The National Council of Applied Economic Research (NCAER), a New Delhi-based economic research group, predicted in September that car sales would rise to one million vehicles a year by 2012.

And a significant portion of this would be accounted by exports, says experts. In the fiscal year ending March 31, total car export from the country is tipped to cross the 100,000 mark, up from a mere 20,000 a few years ago.

"India has already become one of the largest small car producers in the world," said Tata Motors Ltd'svice president (commercial and passenger car business)Rajiv Dubey.

"So, it won't be surprising if the country also emerges as the largest exporter of small cars in the years ahead. We already have a very booming domestic market that can absorb a big part of the output of compact cars," he added.

Small cars account for nearly 60 per cent of the domestic 600,000 cars a year market.

"We must understand that unlike Japan, you don't have government-aided growth in India. It's basically the manufacturers who decided what best we can do to serve the global marketplace," said Dubey.

Tata Motors plans to start marketing its cars in all major countries in Europe over the next few years. It has already bagged an order from Britain's MG Rover to export 100,000 units of the hatchback City Rover car over four years.
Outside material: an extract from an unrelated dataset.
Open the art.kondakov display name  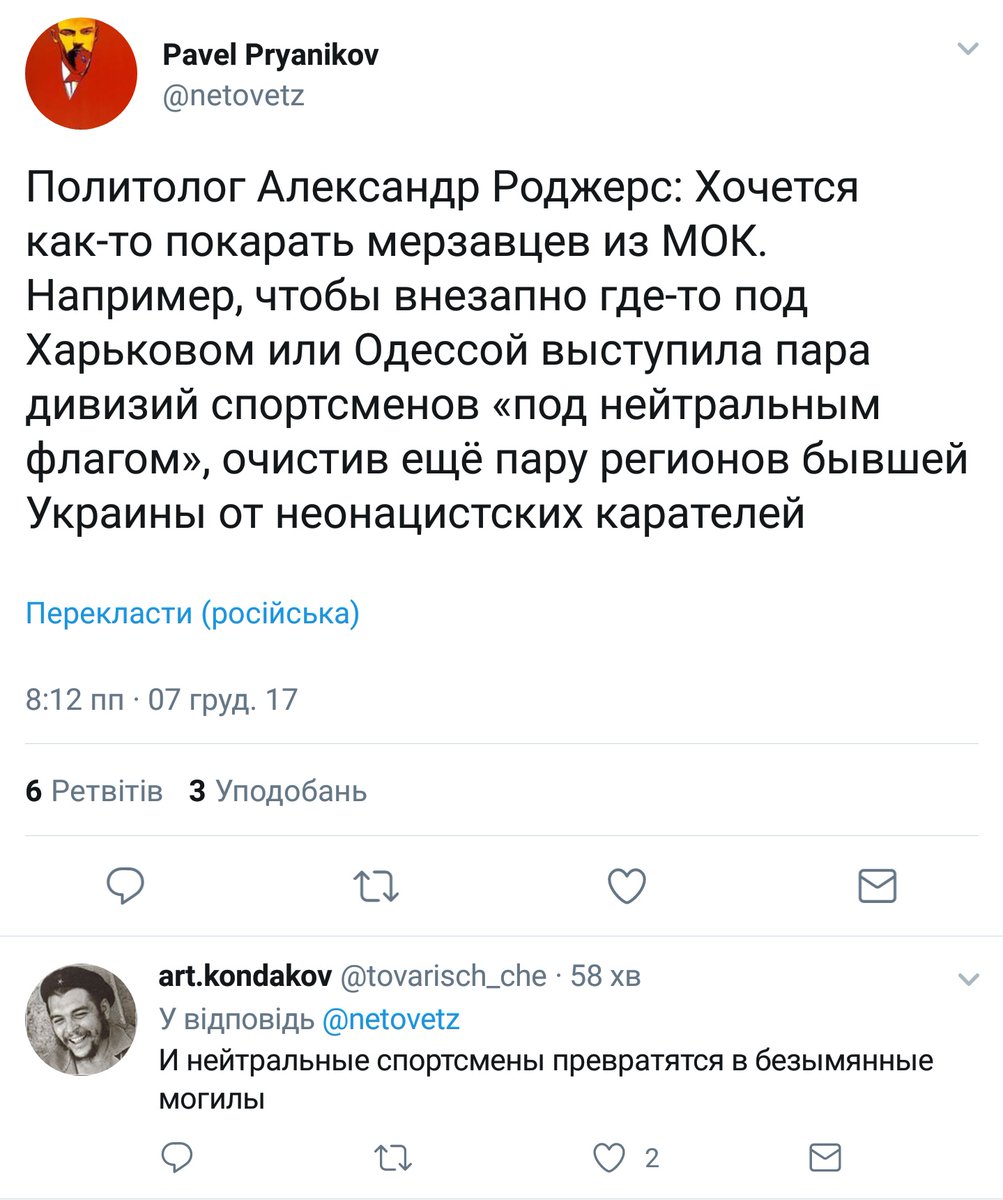pyautogui.click(x=245, y=976)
The City Rover, a modified version of the Indica car, is produced in both 1,400 cc petrol and diesel engine models. Indica is billed as the subcontinent's first genuine indigenous car.

Maruti Udyog managing director Jagdish Khattar, however, feels that the Indian auto industry would have to focus on research and development and quality in a big way to realise its dream of becoming a manufacturing hub.

"The competitive pressure is very high. You must understand we are competing against the world leaders in the automobile industry in overseas markets. So, the quality of small cars will surely be a strong competitive edge for us," he said.